[Begin Page extract]

Fatal Error: Fork faile - Previous posts didn't help much

thamark · Post by **thamark** » Mon Aug 13, 2007 10:13 am

Hi All,

I tried with all the posts available regarding the error i am getting and i couldn't get one which solves this problem.

We get this error when we have job with 300 or more operator in it.

node_node7: Fatal Error: Unable to start ORCHESTRATE process on node node7 (etld01): APT_PMPlayer::APT_PMPlayer: fork() failed, Not enough space
node_node4: Fatal Error: Unable to start ORCHESTRATE process on node node4 (etld01): APT_PMPlayer::APT_PMPlayer: fork() failed, Not enough space

I verified that we have enough physical space to run the job and we have enough(32GB) memory as well.

Here is the info about the ulimit output.

time(seconds) unlimited
file(blocks) unlimited
data(kbytes) unlimited
stack(kbytes) 8192
coredump(blocks) unlimited
nofiles(descriptors) 200000
vmemory(kbytes) unlimited

This error happens as part of startup process, means without even start processing first record we get this error.

We have not configured our uvconfig file or other environment variable any suggestions from your prior experience with this issue are welcome.

We do get a error message at the end indicating it could be possible cause of the network error, but not sure what is the details to ask from network admin.

Any help on this issue is appreciated.

[End Page extract]

**Requirements:**
(1) From the fork-failure post, extract the stretch from "I tried with" through "the ulimit output.".
(2) Extend the fork-failure post, starting right after its last sentence.
The listing has no connection to the fork-failure post.

[Begin Data]

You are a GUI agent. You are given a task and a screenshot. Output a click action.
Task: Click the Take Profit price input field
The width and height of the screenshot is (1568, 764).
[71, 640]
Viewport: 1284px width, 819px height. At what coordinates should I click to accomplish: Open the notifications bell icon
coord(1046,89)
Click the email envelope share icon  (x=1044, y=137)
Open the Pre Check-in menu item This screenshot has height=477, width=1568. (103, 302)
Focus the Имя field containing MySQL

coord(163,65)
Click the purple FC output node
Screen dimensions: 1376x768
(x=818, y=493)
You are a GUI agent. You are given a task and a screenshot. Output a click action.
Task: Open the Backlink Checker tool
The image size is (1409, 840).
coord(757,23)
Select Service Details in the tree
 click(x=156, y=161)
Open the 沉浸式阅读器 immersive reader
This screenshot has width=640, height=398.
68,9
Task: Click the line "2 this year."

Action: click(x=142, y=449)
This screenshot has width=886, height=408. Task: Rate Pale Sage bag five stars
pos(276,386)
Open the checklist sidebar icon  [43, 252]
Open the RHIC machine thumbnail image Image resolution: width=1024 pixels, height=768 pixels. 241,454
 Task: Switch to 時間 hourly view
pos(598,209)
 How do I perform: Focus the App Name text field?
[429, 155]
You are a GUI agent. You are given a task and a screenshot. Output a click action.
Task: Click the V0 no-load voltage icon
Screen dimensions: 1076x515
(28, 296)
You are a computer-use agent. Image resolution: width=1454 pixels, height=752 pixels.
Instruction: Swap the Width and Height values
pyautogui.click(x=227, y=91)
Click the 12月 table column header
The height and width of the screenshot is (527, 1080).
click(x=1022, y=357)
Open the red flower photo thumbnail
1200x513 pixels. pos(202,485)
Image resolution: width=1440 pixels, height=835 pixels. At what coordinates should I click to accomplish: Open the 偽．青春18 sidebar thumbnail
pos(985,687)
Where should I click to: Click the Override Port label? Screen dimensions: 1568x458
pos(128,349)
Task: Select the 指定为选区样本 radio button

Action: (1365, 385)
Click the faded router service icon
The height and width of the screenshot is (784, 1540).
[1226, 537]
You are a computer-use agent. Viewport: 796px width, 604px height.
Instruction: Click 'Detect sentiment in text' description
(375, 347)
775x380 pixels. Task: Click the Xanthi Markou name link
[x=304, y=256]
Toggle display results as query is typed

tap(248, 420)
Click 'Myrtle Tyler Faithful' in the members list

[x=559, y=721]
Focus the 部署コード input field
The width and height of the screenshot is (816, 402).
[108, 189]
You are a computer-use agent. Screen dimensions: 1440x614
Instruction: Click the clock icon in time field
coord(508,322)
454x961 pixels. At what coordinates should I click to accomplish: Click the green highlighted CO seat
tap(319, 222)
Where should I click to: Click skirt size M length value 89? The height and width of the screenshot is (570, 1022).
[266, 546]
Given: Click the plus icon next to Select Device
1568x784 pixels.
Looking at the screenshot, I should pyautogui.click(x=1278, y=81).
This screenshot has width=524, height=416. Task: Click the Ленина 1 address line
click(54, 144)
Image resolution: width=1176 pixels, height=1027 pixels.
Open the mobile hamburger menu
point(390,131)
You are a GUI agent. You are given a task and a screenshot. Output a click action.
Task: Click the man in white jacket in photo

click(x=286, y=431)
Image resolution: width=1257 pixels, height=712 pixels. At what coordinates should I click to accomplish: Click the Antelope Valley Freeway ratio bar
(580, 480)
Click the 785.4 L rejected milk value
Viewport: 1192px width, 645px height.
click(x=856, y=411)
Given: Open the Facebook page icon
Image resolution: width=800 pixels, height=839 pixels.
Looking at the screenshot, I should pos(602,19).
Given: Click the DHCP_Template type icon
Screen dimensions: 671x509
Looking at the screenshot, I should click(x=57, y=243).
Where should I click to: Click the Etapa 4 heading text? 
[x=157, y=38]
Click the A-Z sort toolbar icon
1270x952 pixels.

[End Data]

**The answers:**
(1)
I tried with all the posts available regarding the error i am getting and i couldn't get one which solves this problem.

We get this error when we have job with 300 or more operator in it.

node_node7: Fatal Error: Unable to start ORCHESTRATE process on node node7 (etld01): APT_PMPlayer::APT_PMPlayer: fork() failed, Not enough space
node_node4: Fatal Error: Unable to start ORCHESTRATE process on node node4 (etld01): APT_PMPlayer::APT_PMPlayer: fork() failed, Not enough space

I verified that we have enough physical space to run the job and we have enough(32GB) memory as well.

Here is the info about the ulimit output.

(2)
Thanks & Regards
Kannan

bcarlson · Post by **bcarlson** » Mon Aug 13, 2007 10:51 am

300+ operators in a single job? Are you sure you wouldn't be better served by multiple jobs? Division of labor is not a bad thing. Sometimes the bigger the job, the harder it is to maintain. And the performance may suffer to a point where 1 job is not necessarily running better than multiple. Just a thought to consider.

Now, as I am sure you are aware from searching the other postings, this error is usually related to memory or scratch space. How do you know how much your job needs vs. what has been allocated?

I am guesing with 300+ operators you must have a significant number of sorts, aggregations, partitioners, joins, merges, etc. These all use scratch space. The more operators you have that use scratch space, the more space you need. 100 MB of data going in may convert to 100's of MB required in scratch space depending on how many operators you have.

Are there joins that would be better lookups? That would use memory vs. scratch space and help avoid a partitioner (also reducing scratch space). I had a job that had to lookup 5-6 different sets of codes and was originally written with joins. It worked on production, but woudl fail with space issues (like yours) in our dev environment. I converted them to lookups and not only got rid of the space issues, but it ran in a fraction of the time.

Brad.

DSguru2B · Post by **DSguru2B** » Mon Aug 13, 2007 10:56 am

Solid piece of advice from Brad there. Split up your jobs, your system can only support so many operations at a given instance.

kris · Post by **kris** » Mon Aug 13, 2007 11:02 am

We get this error when we have job with 300 or more operator in it.

node_node7: Fatal Error: Unable to start ORCHESTRATE process on node node7 (etld01): APT_PMPlayer::APT_PMPlayer: fork() failed, Not enough space
node_node4: Fatal Error: Unable to start ORCHESTRATE process on node node4 (etld01): APT_PMPlayer::APT_PMPlayer: fork() failed, Not enough space

300 operators seem to be a huge number for me in a single job. However, fork() fail could occur when either the server is overloaded or # of processes per user (MAXUPROC) exceeded the limit.

What always helped me in the past is to get to know the capabilities of servers (DEV/PROD) and design jobs accordingly.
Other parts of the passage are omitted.